車両の諸元として、大排気量高出力型でフレームカットによる短尺化を施し、床下機器の多いヒアブ車をホイールベース1つ分相当の短縮化された珍しく特殊な仕様となっています。
狭い都市部や農村地帯の現場が多い当社の求める車両像で、軽量全鉄骨造の積載量を重視した仕様で当社の希望をほぼ採用した1台となっています。
標準幅短尺仕様のデメリットとして床下区間が狭いことでスタンションを思うように仕込めず、以前は荷台に固定式の自作積載梁を4対搭載していました。
その仕様では当社の使用には相当に使い勝手が悪いため、本格林業仕様のスタンション架装へ作り直しすることにしました。
当社の様々な車両使用状況からスタンション位置案を出し、後架装のため完全な希望位置での設置が不可能であることから、妥協案で設置を依頼しました。
当社は重量原木丸太及び広葉樹材の運搬が多いことを挙げ、スタンションガイドを既製品の木材運搬用より強化した特殊鋼での提案を受け、車体に合わせて製作しました。
車体設置の際は、あらゆる方向からの突発的な衝撃に耐えられるような補強を施すように補強材を指定し、通常の強化仕様より多い補強と強固な鋼材を使用したスタンションホールが完成しました。
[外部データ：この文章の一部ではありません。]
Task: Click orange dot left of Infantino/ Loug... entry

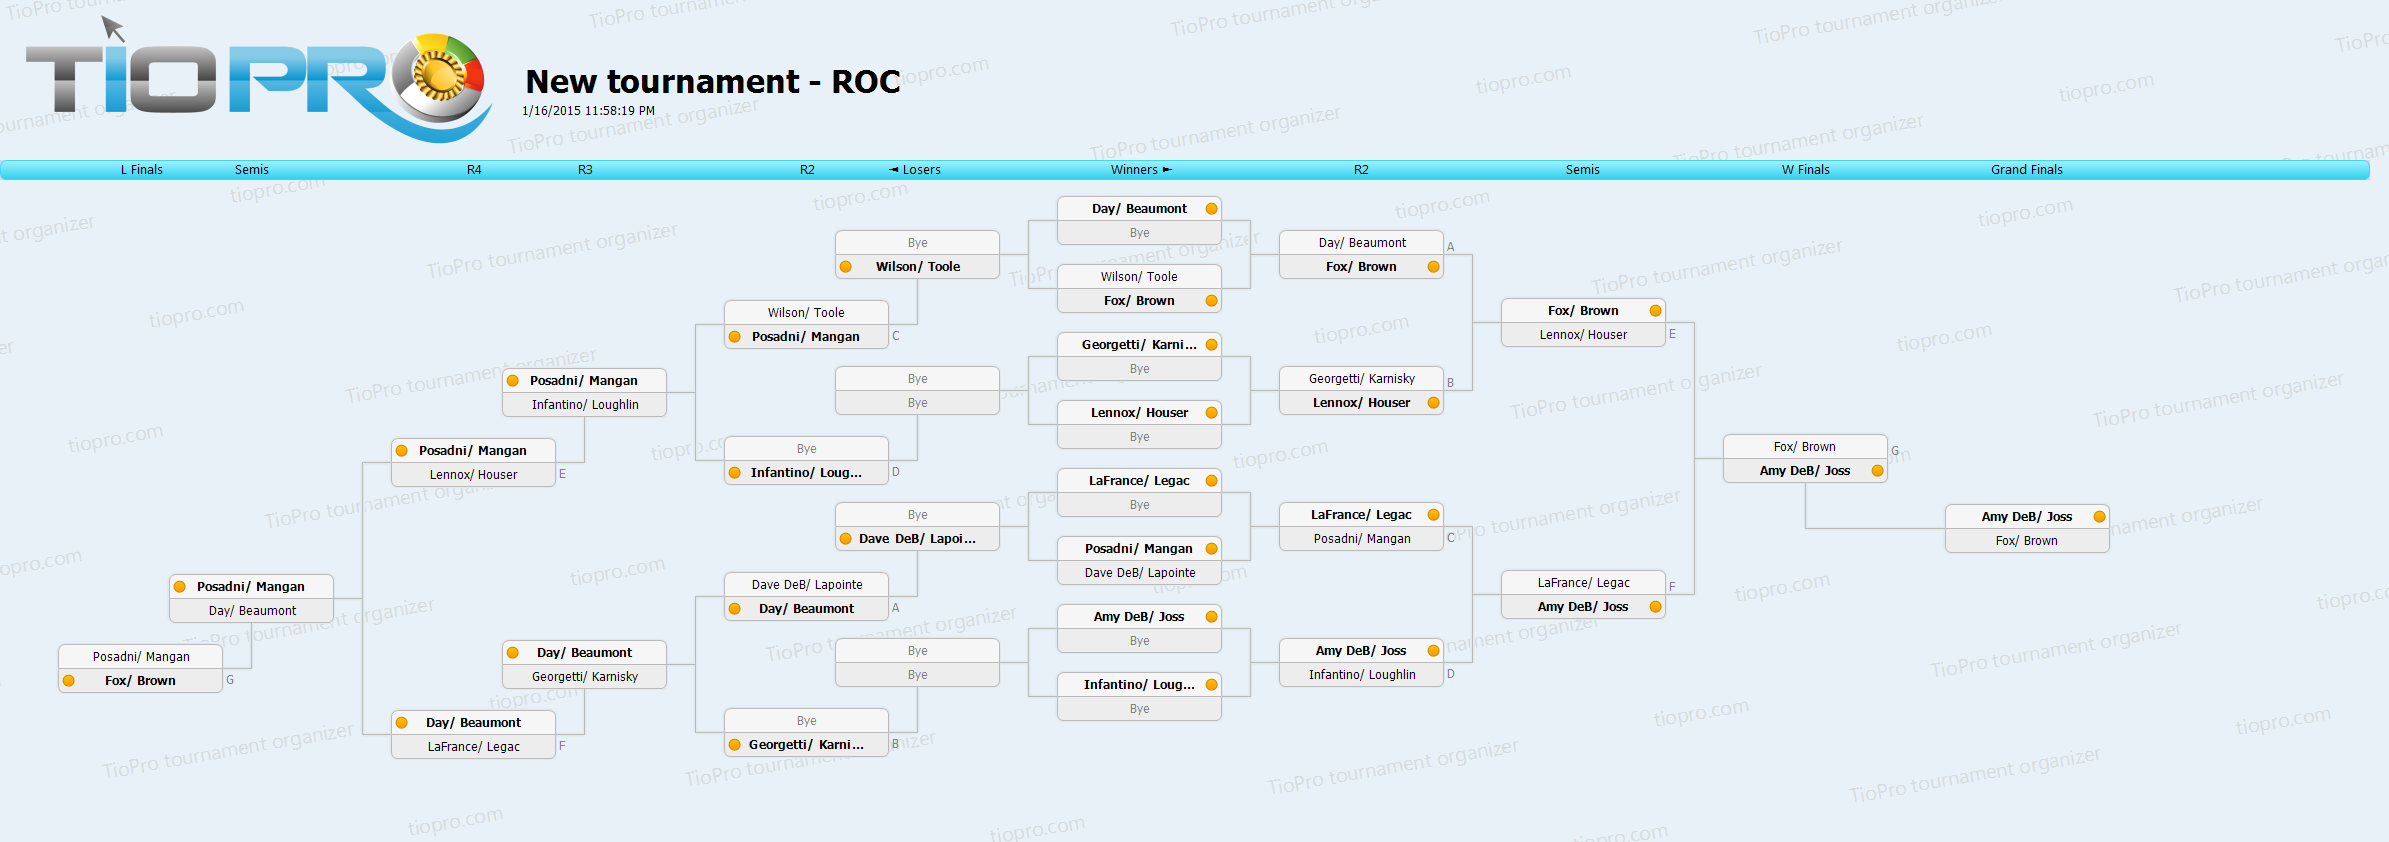Action: (x=735, y=473)
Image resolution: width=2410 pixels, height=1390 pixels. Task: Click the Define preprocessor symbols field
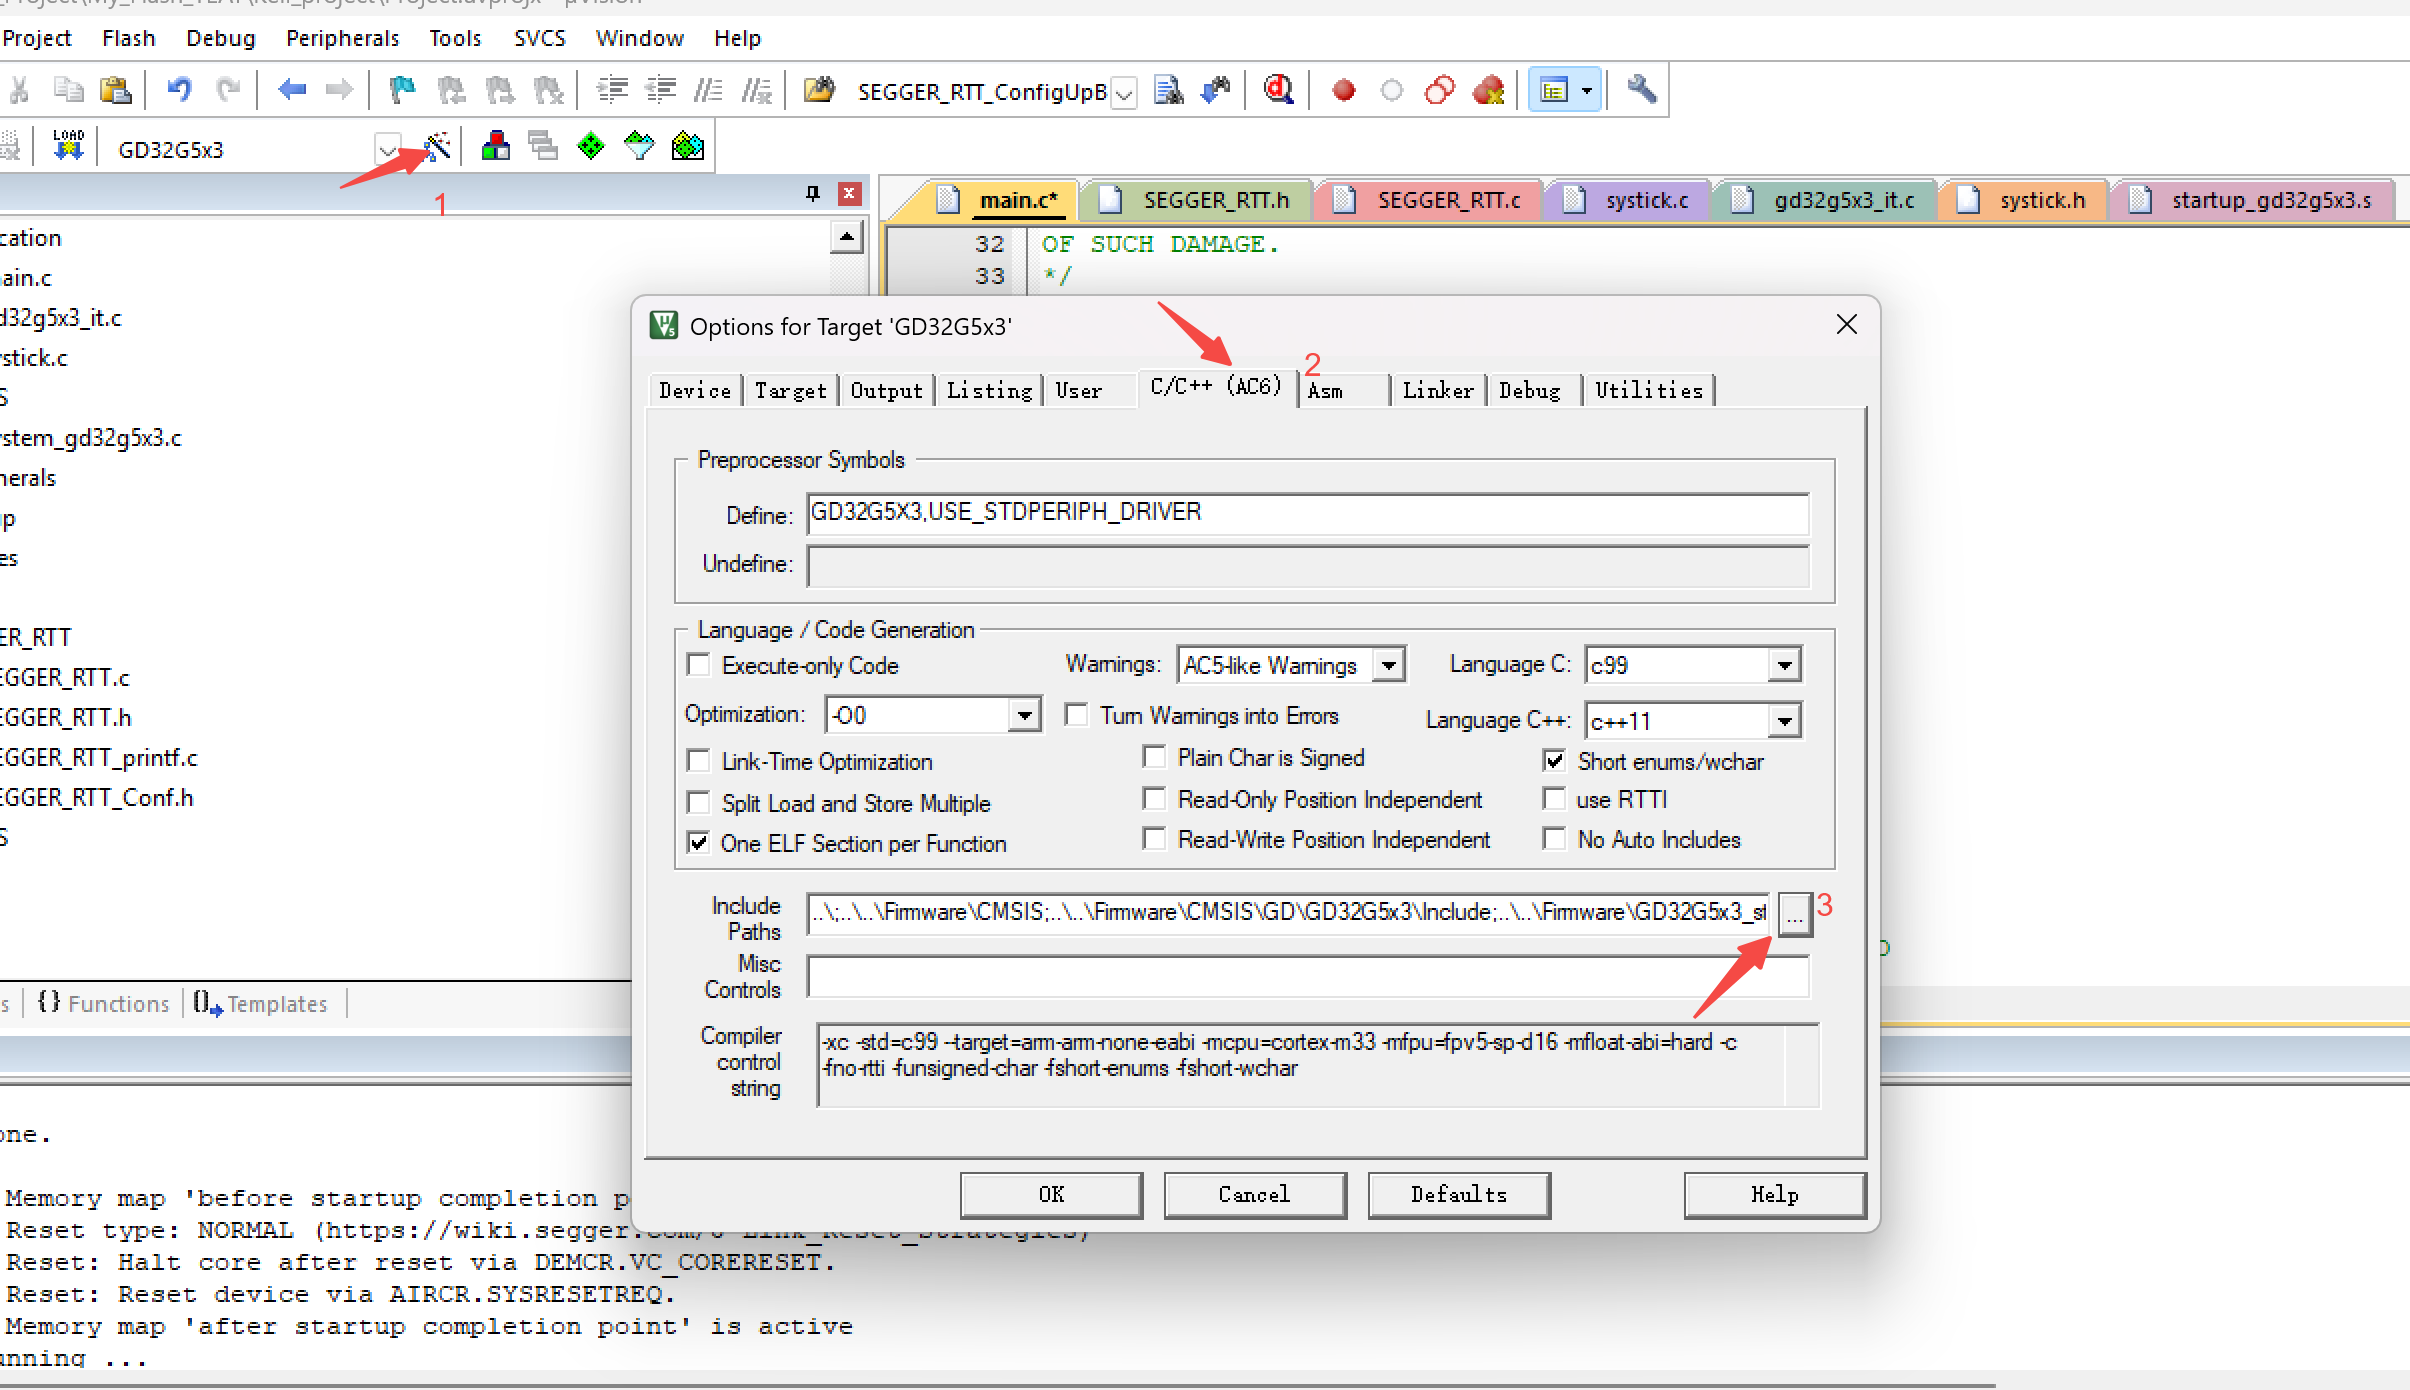click(x=1306, y=513)
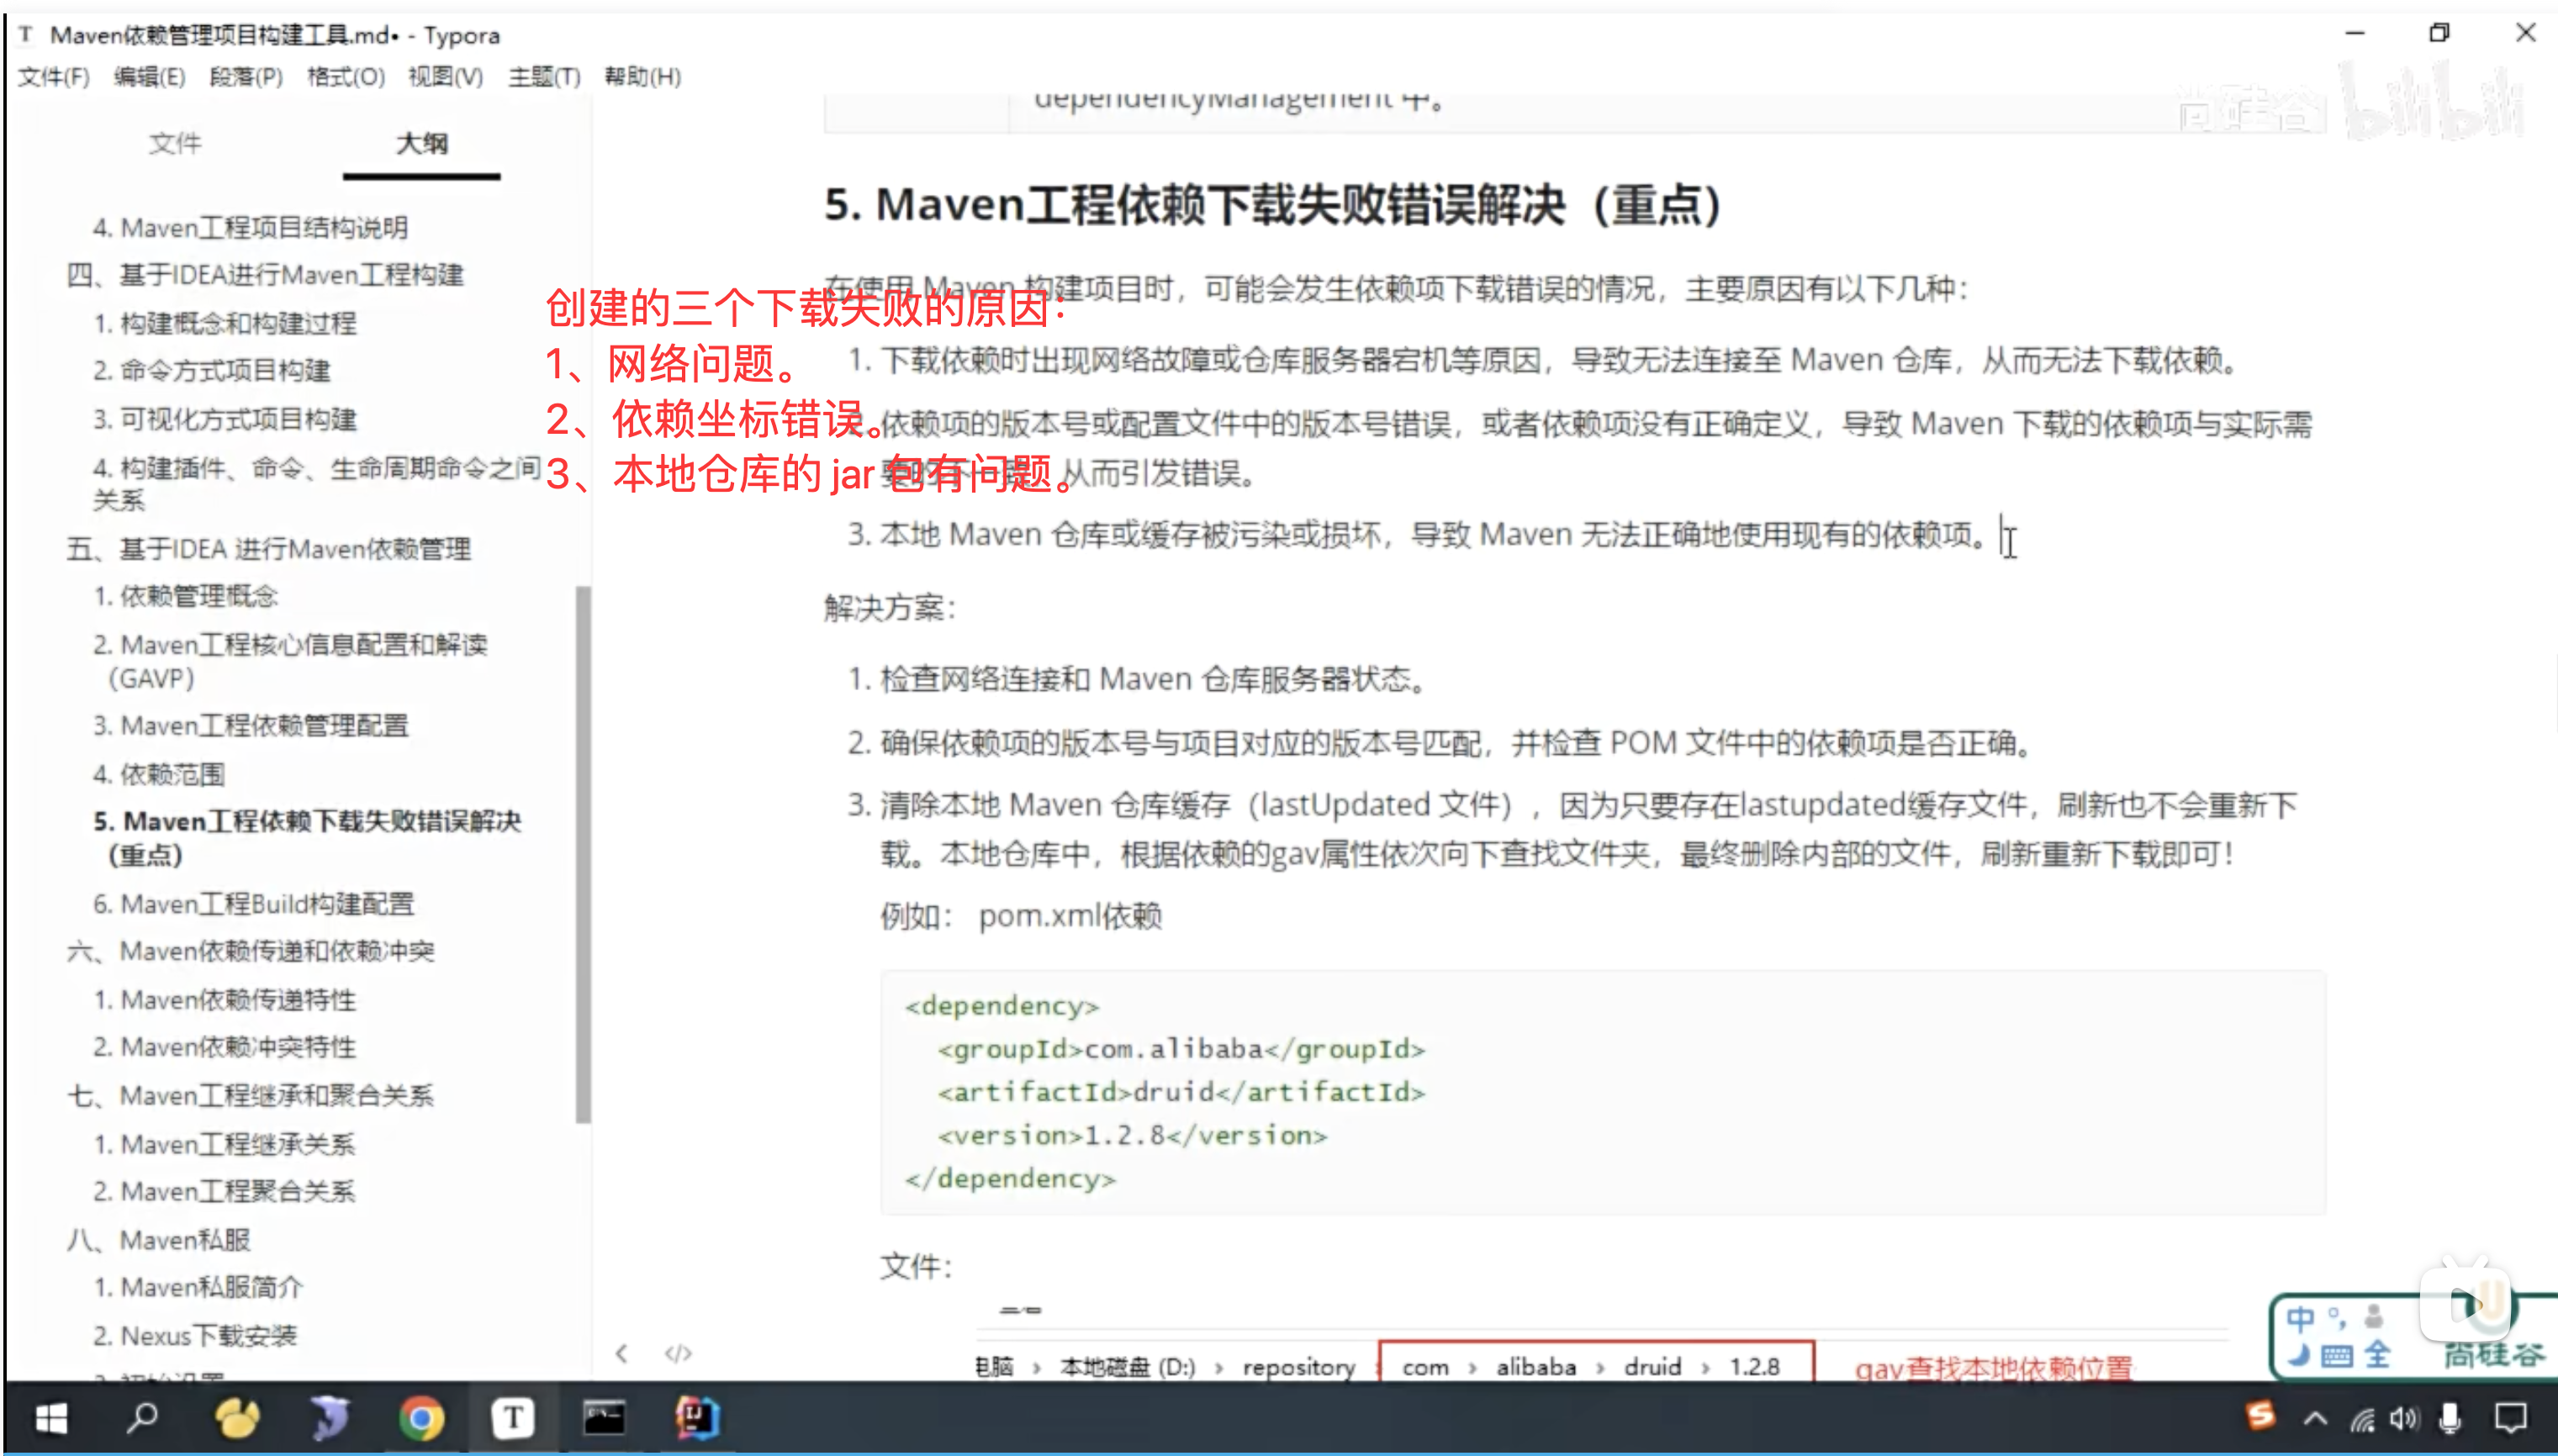
Task: Click the volume speaker tray icon
Action: coord(2403,1418)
この仕様で4m材と3m材の通常積載に対応した位置の他に、2m材の横積み用に荷台前後にもスタンションホールを設置し、短幹パルプ材の運搬にも対応しました。
そのほかには床下の空きスペースをフル活用し、可能な限りの収納道具箱を製作して取り付け、使い勝手の向上と荷台が短くてアオリが無い分の小物類の収納用としています。
パルプ材の需要増加に伴うさらなる原木の輸送力増強、積込の効率化、急な倒木等の移動処理に威力を発揮することで活躍の場を広げることでしょう。
車両導入に伴い、既に近しい方々から伐採材の引取集荷を依頼される等、当社の現場使用より他方での引き合いが強い傾向です。
しかしながら、ログリフトで掴めない大径材や持ち上がらない材、5m以上の材は従来通り他の増トン車や4t車系での運搬となります。
8月に契約し11月上旬に納車され、小さい手直し等を経たのち17日より前日に伐採した材の回収が初運転となり、18日19日も他社の伐採材引取で稼働しています。